If you were to be married what sort of a spouse would you like? If you’re already married what were your expectations and how much do you think your current spouses fit that?
My two cents (WARNING: This will ramble on for a bit and to some of the more “progressive” members of our board will sound old fashioned possibly even sexist though I don’t think it is):
First of all I am uncertain whether I should plan to marry or not. There are certain distinct advantages to remaining single most notably allowing myself to devote all my energy to God, the Nation, and my professional career. But than again the big problem about not being married is that you may “burn with lust” and easily sexually tempted. As for the qualities of a spouse I would certainly want a woman for starters. I would like a woman who is fairly intelligent (maybe not as much as me but still somewhat intelligent) and physically relatively attractive (though attractive as in graceful not as in sexy). I would prefer that she share most of my theological and socio-political views though that’s not on the top of my list. As for personality I’d want her to be kind, understanding, and rather “motherly”-which is why I wouldn’t be too surprised if I end with a wife a few years older than myself (though I wouldn’t marry a woman with a severe age difference-those tend to be dominating hags). In fact I probably don’t want a marriage where my wife dominates.
What I mean is your preferences seem reasonable, but limiting. You don’t know who you’ll fall in love with, and going out with a laundry list is probably a bad idea. If you stick slavishly to that list, you may get what you deserve for going out with that list, if that makes sense.
I was just thinking that I would like to have a husband that paid all the bills as if he lived here, and yet lived somewhere else, and came over for short visits occasionally. Any takers?
Good thing the Mr. has a thing for dominating hags or I’d still be single!!!
As to what I want in a spouse - well, I got it. He’s kind, sweet, smart, hunky, and does the laundry.
I suppose his ideal spouse must be a bitter old shrew who pushes him around, has a long hooked nose with a wart, a large hump and calls him dearie just as she’s about to push him in the oven.
AIW
(12 years older than her poor, dominated spouse)
BTW Curtis - the whole single thing might not be such a bad idea…
You could go for the “kept woman” scenario and just find someone else’s husband who would pay the bills in exchange for mind blowing sex. I’ve known one or two women who have made that arrangement work for them - but you have to have a backup plan - Sugar Daddies don’t tend to have 48 year old mistresses. And there is the whole questionable ethics.
I’m married. I wanted someone with a sense of humor, who was responsible - would hold a job and mow the lawn, who shared my most important values, who was thoughtful and generous, would make a good father, who was mature enough so that these things were fairly set. And who thought I was one of the most wonderful people on Earth.

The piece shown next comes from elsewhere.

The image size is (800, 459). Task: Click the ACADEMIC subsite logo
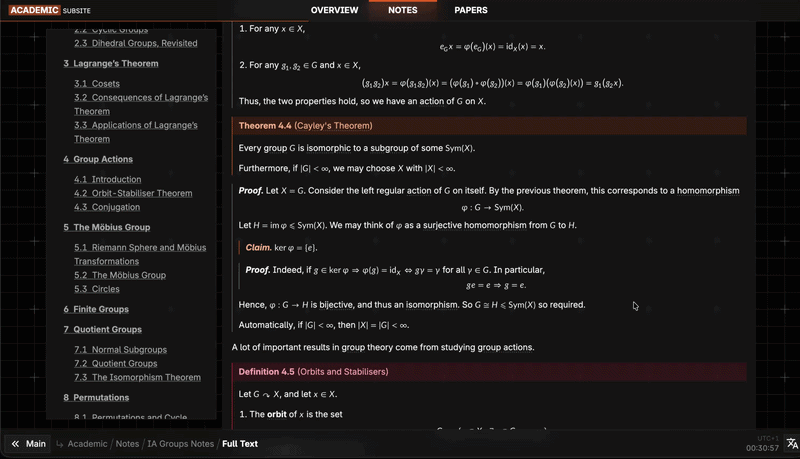tap(49, 10)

The first time I married I hit the first one. The second time I got the entire shopping list.
I want to marry someone who loves to spend time with me exploring, creating, and learning. Assuming his family are good people, he (or she, because I’m bisexual, but I’m using ‘he’ for convenience’s sake) cares about his family and respects their traditions. We find each other attractive, in a way that becomes comfortable over time but doesn’t diminish as we get old. He likes animals and traveling, reads books, believes that the universe is ultimately a wonderful place to live in, has good hygiene, knows how to be honest without being critical, respects my decisions and expects the same respect from me, doesn’t force me into doing anything I feel uncomfortable with, is a good conversationalist, and for God’s sake, prefers me to World of Warcraft. He’s willing to comfort me when I’m panicked and to at least try my cooking even if I’ve made a horrible mess of it, and rarely if ever swears in front of my mother.
I talked to my husband and we agreed that we would a housewife (either sex will do). We’d like him/her to love cooking, cleaning, cats, and gardening. She/he can have their own room and bath. We require him/her to be cheerful, well-read, and dislike televised sports. Any age over 18 is fine, and as long as s/he is clean about thier person, that will be attractive enough.

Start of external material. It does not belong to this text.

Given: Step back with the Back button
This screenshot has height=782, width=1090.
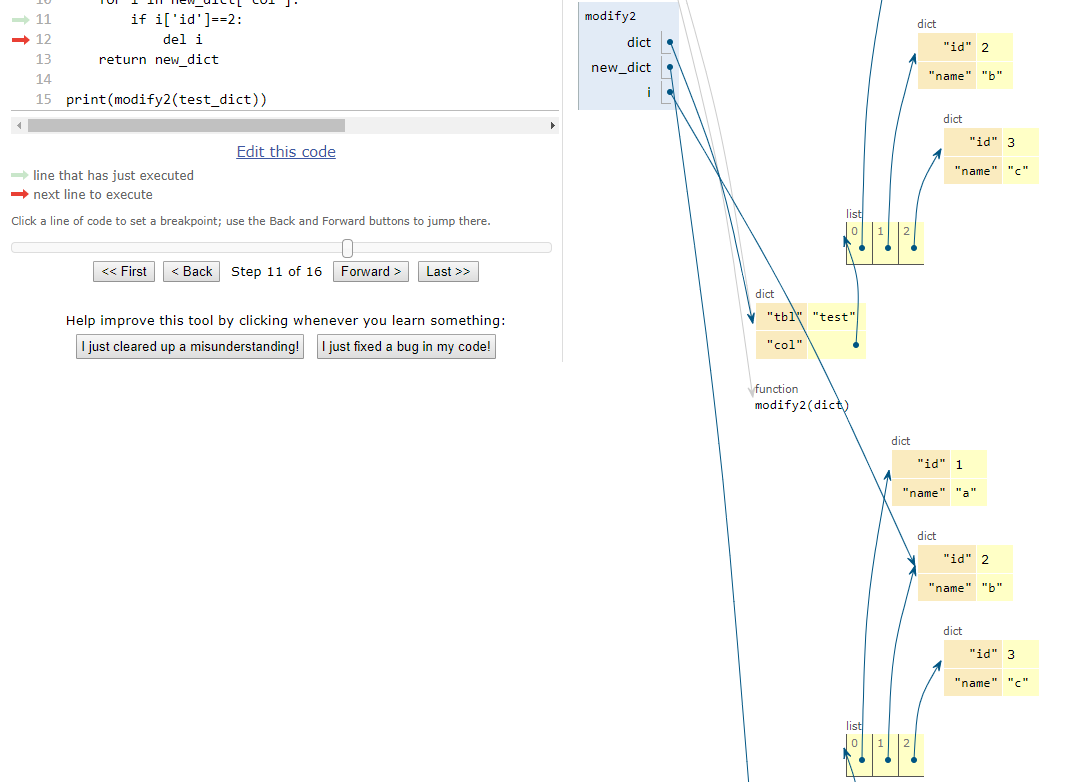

This will leave us more time to devote more energy to our gods, hobbies, and careers.
Maybe. Maybe its an agreed upon arrangement between all parties that all parties are content with. Not my cup of tea, but I’m not going to throw stones at someone else’s happiness. One person’s “isn’t that perfectly normal?” is another persons “disgusting fetish.”
I want a wife that has her maternal instincts on overdrive since we korean men are notorious mama’s boys and can’t put on a pair of pants without the proper supervision and guidance of a woman. She would tend to the house and raise the kids while I attend to my manlier duties, like getting stupid drunk and ramming my car into a tree or something. And, no I’m not being ironic.
…Well maybe just a little bit. But seriously though, I want a woman that takes care of me basically. As I would take care of her. A symbiotic relationship. Things like religion/political affiliation are secondary. As long as she doesn’t stand too far on the spectrum on either side. I’m agnostic and it wouldn’t bother me if my kids were raised Christian/Muslim/Jewish/Whatever. They can come to their own conclusions.